Peter Beinart has a terrific column on how and why al Qaeda has gotten so much less dangerous:

Once upon a time, al-Qaeda's modus operandi was to launch multiple, simultaneous attacks. That way, even if one attack failed, the entire operation wouldn't. On 9/11, the network deployed 19 hijackers on four planes; on 12/25, by contrast, it managed only one. Second, the underwear attack failed because Abdulmutallab wasn't particularly well trained. The 19 Sept. 11 hijackers were personally selected by Osama bin Laden from the tens of thousands of potential killers who went through al-Qaeda's Afghan training camps in the 1990s. The ringleaders got extensive training on the design of airplanes and the behavior of aircraft crews, even before they enrolled in U.S. flight schools. The grunts were made to slit the throats of camels and sheep to overcome their inhibitions about murder. Abdulmutallab, by contrast, reportedly used a syringe to try to detonate a notoriously hard-to-detonate explosive called PETN. "To make this stuff work," says Van Romero, an explosives expert at New Mexico Tech, "you have to know what you're doing." Abdulmutallab, it appears, did not....

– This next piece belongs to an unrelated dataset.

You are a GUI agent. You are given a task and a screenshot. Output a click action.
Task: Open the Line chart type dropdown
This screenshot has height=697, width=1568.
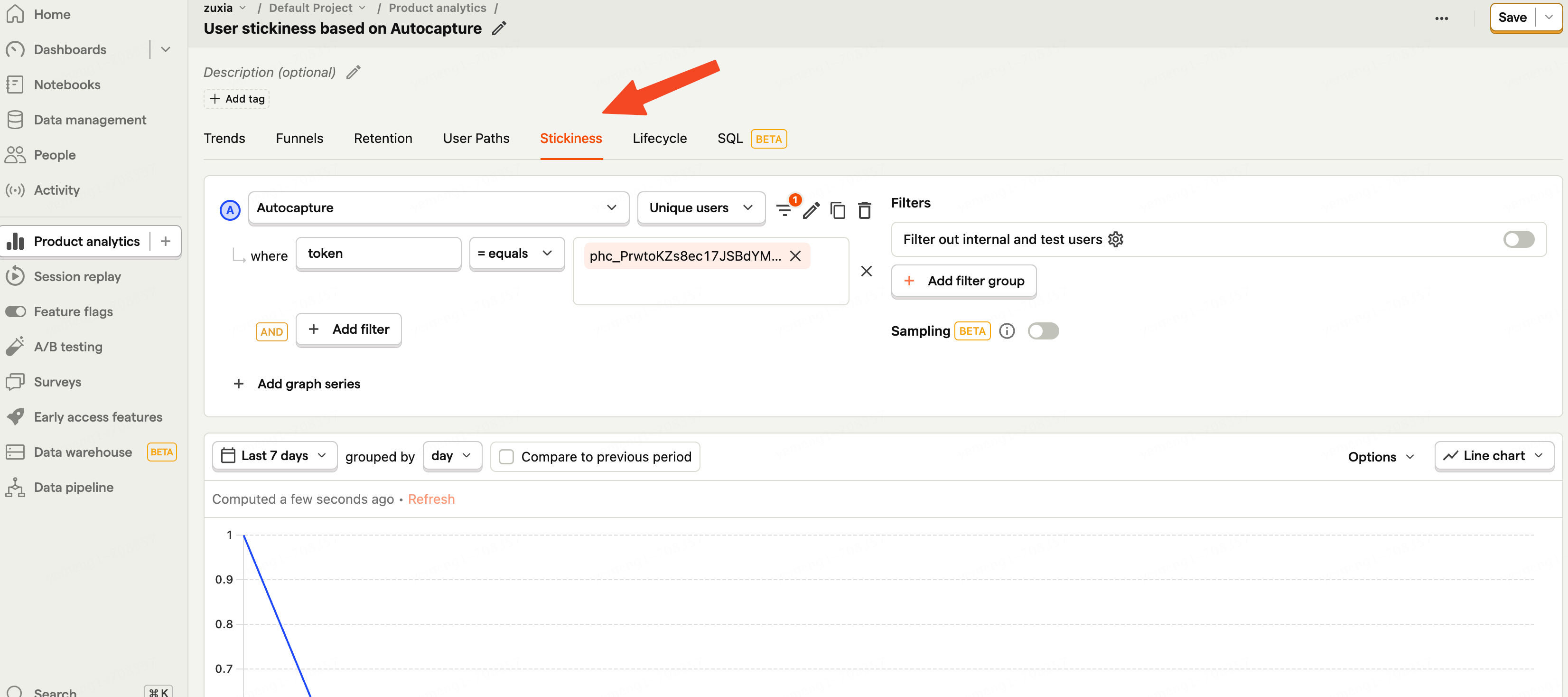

All this means that even in places like Pakistan and Yemen where al-Qaeda or its affiliates retain some organizational presence, it is much harder to train lots of would-be terrorists for complex, mass-casualty attacks. In response, al-Qaeda seems to be relying more on solo operators, people like Abdulmutallab, Fort Hood gunman Major Nidal Malik Hasan and Najibullah Zazi, the Afghan American arrested last year for allegedly plotting to blow up buildings in New York. These lone wolves are harder to catch, but they're also less likely to do massive damage.